Work order: Print all of the data exactly.

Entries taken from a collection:
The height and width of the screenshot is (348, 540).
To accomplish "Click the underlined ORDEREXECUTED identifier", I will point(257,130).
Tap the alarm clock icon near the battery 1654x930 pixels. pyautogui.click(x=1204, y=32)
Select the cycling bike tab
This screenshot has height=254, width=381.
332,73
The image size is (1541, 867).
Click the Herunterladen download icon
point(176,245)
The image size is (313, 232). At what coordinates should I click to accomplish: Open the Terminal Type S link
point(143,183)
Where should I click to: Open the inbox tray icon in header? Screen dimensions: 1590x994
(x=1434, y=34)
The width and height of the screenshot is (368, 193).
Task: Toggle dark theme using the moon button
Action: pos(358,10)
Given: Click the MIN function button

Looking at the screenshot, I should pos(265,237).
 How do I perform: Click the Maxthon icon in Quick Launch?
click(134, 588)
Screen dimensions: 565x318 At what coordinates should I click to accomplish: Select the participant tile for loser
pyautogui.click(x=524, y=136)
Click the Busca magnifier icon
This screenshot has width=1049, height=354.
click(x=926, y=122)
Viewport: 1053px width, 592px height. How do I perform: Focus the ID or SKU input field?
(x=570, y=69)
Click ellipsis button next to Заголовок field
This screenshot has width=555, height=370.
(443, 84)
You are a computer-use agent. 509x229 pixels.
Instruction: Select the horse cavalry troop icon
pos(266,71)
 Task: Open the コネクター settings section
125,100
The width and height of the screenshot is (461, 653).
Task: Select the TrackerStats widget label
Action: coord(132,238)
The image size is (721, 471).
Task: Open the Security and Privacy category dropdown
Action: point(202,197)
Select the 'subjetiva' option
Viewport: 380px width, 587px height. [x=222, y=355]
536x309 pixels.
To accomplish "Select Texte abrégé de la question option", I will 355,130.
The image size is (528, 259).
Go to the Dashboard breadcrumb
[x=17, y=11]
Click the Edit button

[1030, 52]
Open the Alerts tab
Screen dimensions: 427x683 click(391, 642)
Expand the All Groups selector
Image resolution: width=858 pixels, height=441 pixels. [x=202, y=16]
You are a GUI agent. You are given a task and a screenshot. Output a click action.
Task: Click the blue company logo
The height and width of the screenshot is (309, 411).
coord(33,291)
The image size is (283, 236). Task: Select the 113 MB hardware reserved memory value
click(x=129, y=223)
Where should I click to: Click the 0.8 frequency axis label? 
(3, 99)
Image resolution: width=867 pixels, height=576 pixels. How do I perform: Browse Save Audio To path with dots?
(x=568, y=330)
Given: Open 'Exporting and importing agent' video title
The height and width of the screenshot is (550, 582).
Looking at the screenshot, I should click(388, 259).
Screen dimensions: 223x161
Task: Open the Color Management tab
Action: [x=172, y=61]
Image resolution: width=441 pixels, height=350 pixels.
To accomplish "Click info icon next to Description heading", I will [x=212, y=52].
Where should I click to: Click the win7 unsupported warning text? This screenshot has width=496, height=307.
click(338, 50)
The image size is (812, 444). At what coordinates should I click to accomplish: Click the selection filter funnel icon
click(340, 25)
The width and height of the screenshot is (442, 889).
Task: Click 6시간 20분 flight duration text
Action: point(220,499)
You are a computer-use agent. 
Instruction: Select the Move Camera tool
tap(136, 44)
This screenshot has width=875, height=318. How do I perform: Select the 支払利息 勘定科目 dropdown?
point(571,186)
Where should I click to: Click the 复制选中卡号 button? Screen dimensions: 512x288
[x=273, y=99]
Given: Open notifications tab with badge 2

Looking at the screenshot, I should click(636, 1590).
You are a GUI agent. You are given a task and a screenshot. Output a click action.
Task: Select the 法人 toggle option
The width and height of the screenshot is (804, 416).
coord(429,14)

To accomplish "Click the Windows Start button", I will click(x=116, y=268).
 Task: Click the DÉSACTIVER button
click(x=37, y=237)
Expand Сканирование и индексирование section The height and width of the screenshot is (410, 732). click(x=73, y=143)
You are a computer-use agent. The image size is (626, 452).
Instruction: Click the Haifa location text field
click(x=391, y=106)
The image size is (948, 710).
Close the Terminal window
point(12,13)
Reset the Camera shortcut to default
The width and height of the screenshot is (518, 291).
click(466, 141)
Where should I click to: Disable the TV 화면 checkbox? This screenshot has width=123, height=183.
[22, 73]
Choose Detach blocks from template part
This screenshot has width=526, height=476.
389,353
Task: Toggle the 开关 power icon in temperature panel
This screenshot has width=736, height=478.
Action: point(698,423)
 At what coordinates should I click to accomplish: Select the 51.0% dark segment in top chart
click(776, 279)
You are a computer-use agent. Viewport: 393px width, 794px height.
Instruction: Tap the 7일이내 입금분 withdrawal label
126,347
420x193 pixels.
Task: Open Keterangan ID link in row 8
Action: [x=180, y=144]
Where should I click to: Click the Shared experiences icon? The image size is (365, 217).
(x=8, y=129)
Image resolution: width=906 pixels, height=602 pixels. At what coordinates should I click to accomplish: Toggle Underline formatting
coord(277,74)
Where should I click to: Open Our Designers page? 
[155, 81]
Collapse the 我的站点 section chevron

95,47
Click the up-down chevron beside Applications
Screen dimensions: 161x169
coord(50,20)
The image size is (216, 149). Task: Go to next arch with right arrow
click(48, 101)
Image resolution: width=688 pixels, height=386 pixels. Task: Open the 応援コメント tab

Answer box:
The height and width of the screenshot is (348, 540).
To accomplish "Click the underlined ORDEREXECUTED identifier", I will point(257,130).
Tap the alarm clock icon near the battery 1654x930 pixels. pyautogui.click(x=1204, y=32)
Select the cycling bike tab
This screenshot has height=254, width=381.
332,73
The image size is (1541, 867).
Click the Herunterladen download icon
point(176,245)
The image size is (313, 232). At what coordinates should I click to accomplish: Open the Terminal Type S link
point(143,183)
Where should I click to: Open the inbox tray icon in header? Screen dimensions: 1590x994
(x=1434, y=34)
The width and height of the screenshot is (368, 193).
Task: Toggle dark theme using the moon button
Action: pos(358,10)
Given: Click the MIN function button

Looking at the screenshot, I should pos(265,237).
 How do I perform: Click the Maxthon icon in Quick Launch?
click(134, 588)
Screen dimensions: 565x318 At what coordinates should I click to accomplish: Select the participant tile for loser
pyautogui.click(x=524, y=136)
Click the Busca magnifier icon
This screenshot has width=1049, height=354.
click(x=926, y=122)
Viewport: 1053px width, 592px height. How do I perform: Focus the ID or SKU input field?
(x=570, y=69)
Click ellipsis button next to Заголовок field
This screenshot has width=555, height=370.
(443, 84)
You are a computer-use agent. 509x229 pixels.
Instruction: Select the horse cavalry troop icon
pos(266,71)
 Task: Open the コネクター settings section
125,100
The width and height of the screenshot is (461, 653).
Task: Select the TrackerStats widget label
Action: coord(132,238)
The image size is (721, 471).
Task: Open the Security and Privacy category dropdown
Action: point(202,197)
Select the 'subjetiva' option
Viewport: 380px width, 587px height. [x=222, y=355]
536x309 pixels.
To accomplish "Select Texte abrégé de la question option", I will 355,130.
The image size is (528, 259).
Go to the Dashboard breadcrumb
[x=17, y=11]
Click the Edit button

[1030, 52]
Open the Alerts tab
Screen dimensions: 427x683 click(391, 642)
Expand the All Groups selector
Image resolution: width=858 pixels, height=441 pixels. [x=202, y=16]
You are a GUI agent. You are given a task and a screenshot. Output a click action.
Task: Click the blue company logo
The height and width of the screenshot is (309, 411).
coord(33,291)
The image size is (283, 236). Task: Select the 113 MB hardware reserved memory value
click(x=129, y=223)
Where should I click to: Click the 0.8 frequency axis label? 
(3, 99)
Image resolution: width=867 pixels, height=576 pixels. How do I perform: Browse Save Audio To path with dots?
(x=568, y=330)
Given: Open 'Exporting and importing agent' video title
The height and width of the screenshot is (550, 582).
Looking at the screenshot, I should click(388, 259).
Screen dimensions: 223x161
Task: Open the Color Management tab
Action: [x=172, y=61]
Image resolution: width=441 pixels, height=350 pixels.
To accomplish "Click info icon next to Description heading", I will [x=212, y=52].
Where should I click to: Click the win7 unsupported warning text? This screenshot has width=496, height=307.
click(338, 50)
The image size is (812, 444). At what coordinates should I click to accomplish: Click the selection filter funnel icon
click(340, 25)
The width and height of the screenshot is (442, 889).
Task: Click 6시간 20분 flight duration text
Action: point(220,499)
You are a computer-use agent. 
Instruction: Select the Move Camera tool
tap(136, 44)
This screenshot has width=875, height=318. How do I perform: Select the 支払利息 勘定科目 dropdown?
point(571,186)
Where should I click to: Click the 复制选中卡号 button? Screen dimensions: 512x288
[x=273, y=99]
Given: Open notifications tab with badge 2

Looking at the screenshot, I should click(636, 1590).
You are a GUI agent. You are given a task and a screenshot. Output a click action.
Task: Select the 法人 toggle option
The width and height of the screenshot is (804, 416).
coord(429,14)

To accomplish "Click the Windows Start button", I will click(x=116, y=268).
 Task: Click the DÉSACTIVER button
click(x=37, y=237)
Expand Сканирование и индексирование section The height and width of the screenshot is (410, 732). click(x=73, y=143)
You are a computer-use agent. The image size is (626, 452).
Instruction: Click the Haifa location text field
click(x=391, y=106)
The image size is (948, 710).
Close the Terminal window
point(12,13)
Reset the Camera shortcut to default
The width and height of the screenshot is (518, 291).
click(466, 141)
Where should I click to: Disable the TV 화면 checkbox? This screenshot has width=123, height=183.
[22, 73]
Choose Detach blocks from template part
This screenshot has width=526, height=476.
389,353
Task: Toggle the 开关 power icon in temperature panel
This screenshot has width=736, height=478.
Action: point(698,423)
 At what coordinates should I click to accomplish: Select the 51.0% dark segment in top chart
click(776, 279)
You are a computer-use agent. Viewport: 393px width, 794px height.
Instruction: Tap the 7일이내 입금분 withdrawal label
126,347
420x193 pixels.
Task: Open Keterangan ID link in row 8
Action: [x=180, y=144]
Where should I click to: Click the Shared experiences icon? The image size is (365, 217).
(x=8, y=129)
Image resolution: width=906 pixels, height=602 pixels. At what coordinates should I click to accomplish: Toggle Underline formatting
coord(277,74)
Where should I click to: Open Our Designers page? 
[155, 81]
Collapse the 我的站点 section chevron

95,47
Click the up-down chevron beside Applications
Screen dimensions: 161x169
coord(50,20)
The image size is (216, 149). Task: Go to next arch with right arrow
click(48, 101)
Image resolution: width=688 pixels, height=386 pixels. Task: Open the 応援コメント tab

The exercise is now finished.